Foi dentro da própria casa que Sandra (nome fictício), 44 anos, viu seu filho, um menino de 14, receber umas das piores ofensas que ela poderia imaginar. Ao se descobrir transexual, o adolescente viu o carinho que recebia do pai dar lugar a xingamentos homofóbicos, em uma tentativa de reprimir as mudanças que começavam a ocorrer. Dentro de casa, em uma visita do pai, a discussão evoluiu, e o homem agrediu fisicamente outro filho de Sandra. No mesmo dia, ela registrou boletim de ocorrência e pediu medida protetiva para defender a si e aos filhos.
O episódio, que ocorreu no final de 2020, é um retrato dos casos de preconceito racial e contra LGBT+ em Porto Alegre: quase 40% deles é registrado no ambiente familiar ou no trabalho, onde as vítimas supostamente estariam protegidas, em território seguro.

================================

**Objetivo**
Devolva na íntegra, sem nenhuma alteração, o texto acima sobre preconceito em Porto Alegre.

**Dados de origem**
================================

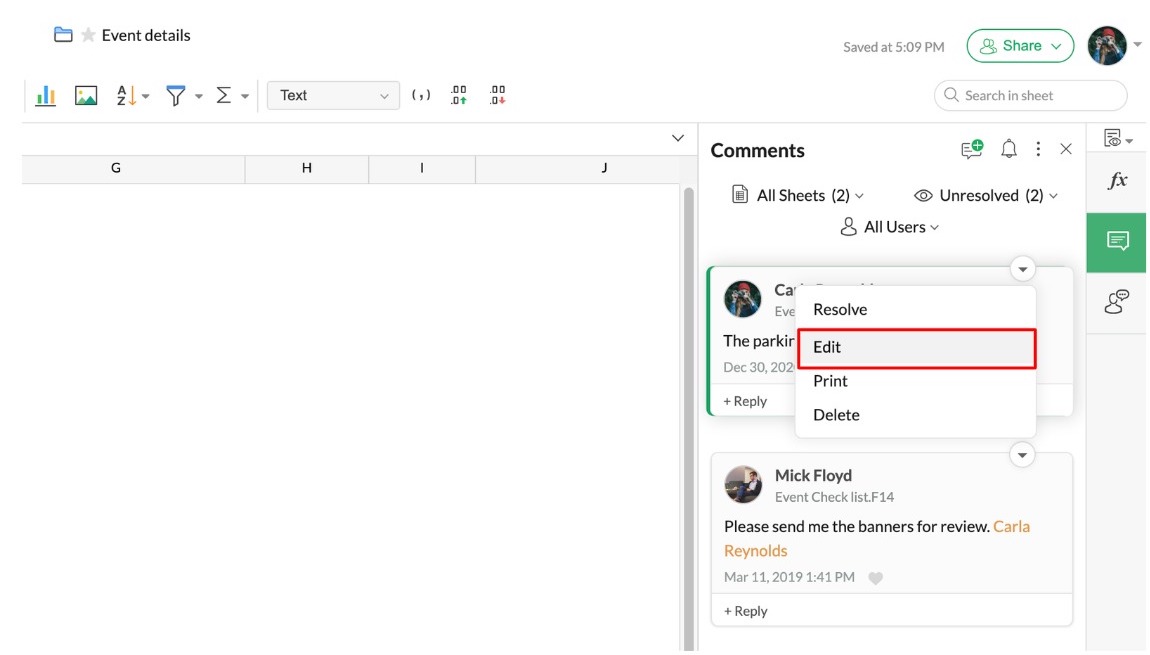The height and width of the screenshot is (655, 1150).
Task: Open the sort A-Z tool
Action: point(127,96)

================================

**Resposta**
Foi dentro da própria casa que Sandra (nome fictício), 44 anos, viu seu filho, um menino de 14, receber umas das piores ofensas que ela poderia imaginar. Ao se descobrir transexual, o adolescente viu o carinho que recebia do pai dar lugar a xingamentos homofóbicos, em uma tentativa de reprimir as mudanças que começavam a ocorrer. Dentro de casa, em uma visita do pai, a discussão evoluiu, e o homem agrediu fisicamente outro filho de Sandra. No mesmo dia, ela registrou boletim de ocorrência e pediu medida protetiva para defender a si e aos filhos.
O episódio, que ocorreu no final de 2020, é um retrato dos casos de preconceito racial e contra LGBT+ em Porto Alegre: quase 40% deles é registrado no ambiente familiar ou no trabalho, onde as vítimas supostamente estariam protegidas, em território seguro.